(Rows of pointing data)

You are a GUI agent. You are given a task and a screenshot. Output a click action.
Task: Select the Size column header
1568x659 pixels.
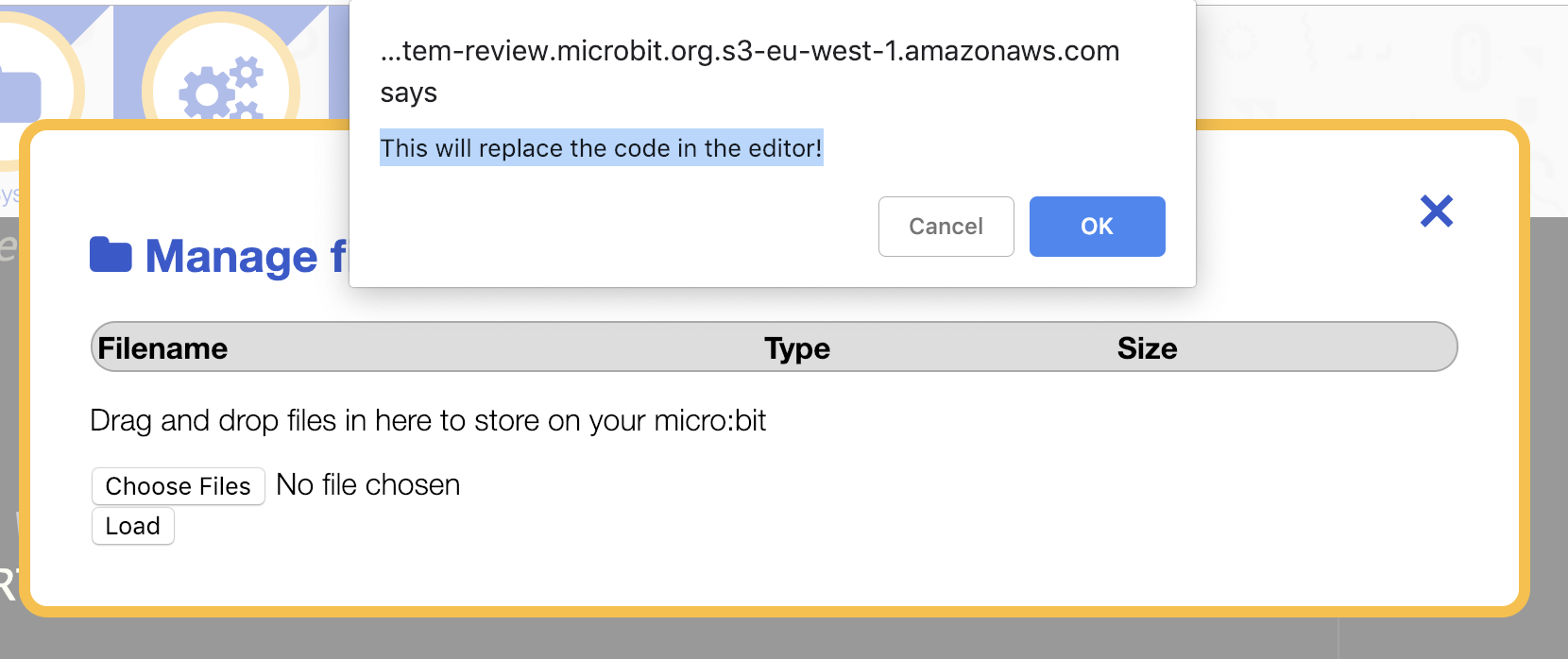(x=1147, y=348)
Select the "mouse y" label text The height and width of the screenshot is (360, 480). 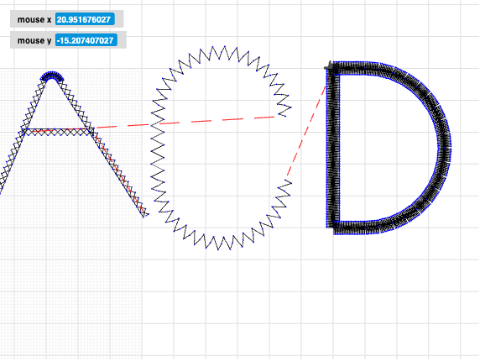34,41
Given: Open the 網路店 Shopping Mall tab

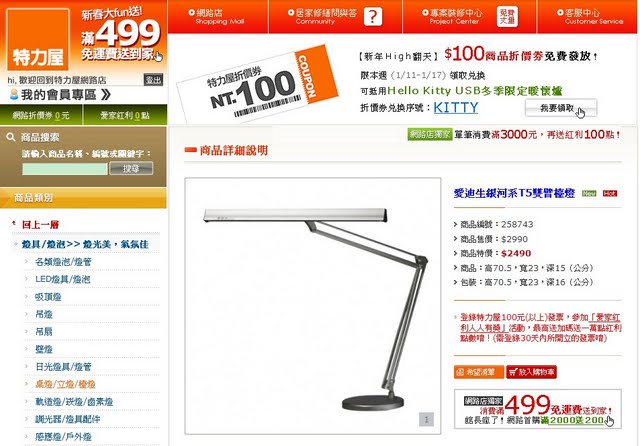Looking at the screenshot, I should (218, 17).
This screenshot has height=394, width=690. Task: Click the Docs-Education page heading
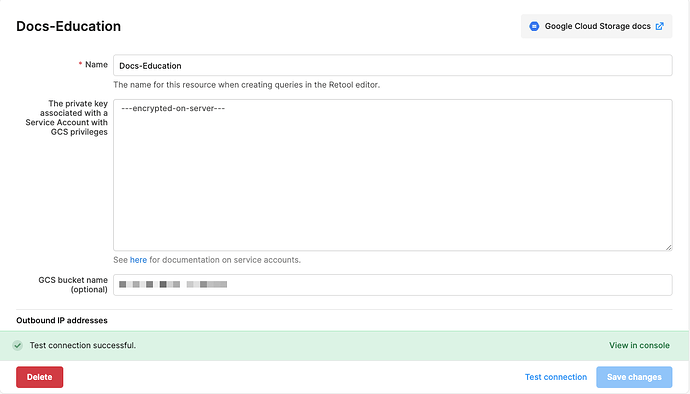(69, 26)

> EXERCISE TASK
Give the lines from the one with "Given: Open the 網路店 Shopping Mall tab" through the end of the records as a JSON list of strings, one string per line, with blank lines and pictures left out.

> COMPLETED EXERCISE
[
  "Given: Open the 網路店 Shopping Mall tab",
  "Looking at the screenshot, I should (218, 17).",
  "This screenshot has height=394, width=690. Task: Click the Docs-Education page heading",
  "(69, 26)"
]